It’s been a rough year for viewership in the NFL. Both attendance and television ratings are down, and by a sharp degree.
Whether it’s due to protests during the anthem, a rash of injuries to star players or an unexciting on-field product (amid a myriad of other factors), the NFL isn’t drawing fans the way it has in years past.
That makes the Lions an outlier.
They are one of only 10 teams whose attendance has increased from the 2016 season. And no team has shown a sharper spike than the Lions.
Last year, the Lions averaged 60,792 fans per game at Ford Field. Through seven home games in 2017, they’ve averaged 64,371. Ford Field’s capacity is 65,000.
That’s a 5.89 percent increase. The next closest team is the Jaguars, with a 3.86 percent increase (from 61,915 fans per game to 64,303). The Jaguars have climbed from last place to first in the AFC South.
The Lions’ attendance surge is probably more attributable to last year’s success. They went 9-7 and made the playoffs in 2016, with six of those wins coming at home. They also spent big in the offseason, signing two marquee free agents in Rick Wagner and T.J. Lang, and entered the 2017 season with their sights set on a division title.

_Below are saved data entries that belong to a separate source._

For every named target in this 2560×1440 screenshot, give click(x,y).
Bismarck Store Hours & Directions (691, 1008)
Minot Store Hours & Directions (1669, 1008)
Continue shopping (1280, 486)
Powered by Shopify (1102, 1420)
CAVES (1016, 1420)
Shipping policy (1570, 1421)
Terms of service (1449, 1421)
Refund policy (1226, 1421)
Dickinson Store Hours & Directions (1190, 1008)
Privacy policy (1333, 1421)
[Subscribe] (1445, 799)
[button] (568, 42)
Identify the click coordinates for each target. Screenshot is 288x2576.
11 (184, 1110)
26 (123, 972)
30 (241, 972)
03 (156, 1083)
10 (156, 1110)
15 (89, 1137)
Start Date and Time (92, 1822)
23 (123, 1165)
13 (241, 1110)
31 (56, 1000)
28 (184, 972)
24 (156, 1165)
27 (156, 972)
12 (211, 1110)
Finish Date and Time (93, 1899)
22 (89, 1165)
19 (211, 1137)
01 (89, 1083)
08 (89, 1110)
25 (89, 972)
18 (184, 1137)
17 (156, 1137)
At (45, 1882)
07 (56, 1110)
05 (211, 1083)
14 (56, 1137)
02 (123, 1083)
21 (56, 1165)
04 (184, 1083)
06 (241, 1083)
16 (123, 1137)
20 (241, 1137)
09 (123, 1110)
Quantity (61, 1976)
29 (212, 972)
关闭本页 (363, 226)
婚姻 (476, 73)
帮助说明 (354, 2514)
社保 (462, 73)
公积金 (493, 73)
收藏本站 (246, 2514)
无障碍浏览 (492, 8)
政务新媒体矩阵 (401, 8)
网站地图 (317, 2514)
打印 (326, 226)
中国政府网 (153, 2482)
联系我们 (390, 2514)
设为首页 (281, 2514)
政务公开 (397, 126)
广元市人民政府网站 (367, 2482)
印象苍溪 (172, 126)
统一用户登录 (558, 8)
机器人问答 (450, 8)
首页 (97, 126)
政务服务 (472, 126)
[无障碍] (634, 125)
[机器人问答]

Another key development over the summer? Ford Field underwent $100 million in renovations, including the addition of two massive video boards behind each end zone. The spruced-up stadium has been an attraction like never before.
Per data from Pro Football Reference, Ford Field’s average attendance is the highest it’s been in its 16 years of operation.
In the past month alone, the Lions have set a Ford Field attendance record for a Thanksgiving game (66,613) and a Saturday game (65,872).
True, attendance numbers are based on tickets sold instead of turnstile count. But Ford Field’s numbers don’t seem phony. It’s one of the few stadiums this season that hasn’t shown scores of empty seats midway through a game.
“Our fans do a tremendous job supporting us, absolutely tremendous,” Jim Caldwell said after Saturday’s win. “They did on the road when we were down in Tampa, they do it at home. They’re a knowledgeable crowd. It makes it difficult for the opposition to come in and play. I think what our fans are most interested in is winning, and that’s the thing that we have to keep doing.”
With Saturday’s win, the Lions secured a .500 record or above in consecutive seasons for the first time since 1999 (8-8) and 2000 (9-7). Though a low bar for success, it hasn’t gone unnoticed by the fans.
It bears mention that the team has had an enticing home schedule. They hosted the Cardinals in the season opener, the NFC Champion Falcons in Week 3, the 2015 NFC Champion Panthers in Week 5, the Steelers on Sunday night in Week 8, the Vikings on Thanksgiving and the Bears on Saturday afternoon in Week 15. They also got off to a 3-1 start, which fueled fan excitement and may have boosted ticket sales for future dates.
Other teams to enjoy noteworthy attendance spikes this season are the Titans (3.00 percent) and the Falcons (2.36 percent), the latter of whom is in its first year in a new stadium.
The sharpest attendance drop, excluding the relocated Los Angeles Chargers, belongs to the Bengals. Amid a 5-9 season after an 0-3 start, the Bengals have seen attendance fall by 10.71 percent from 2016.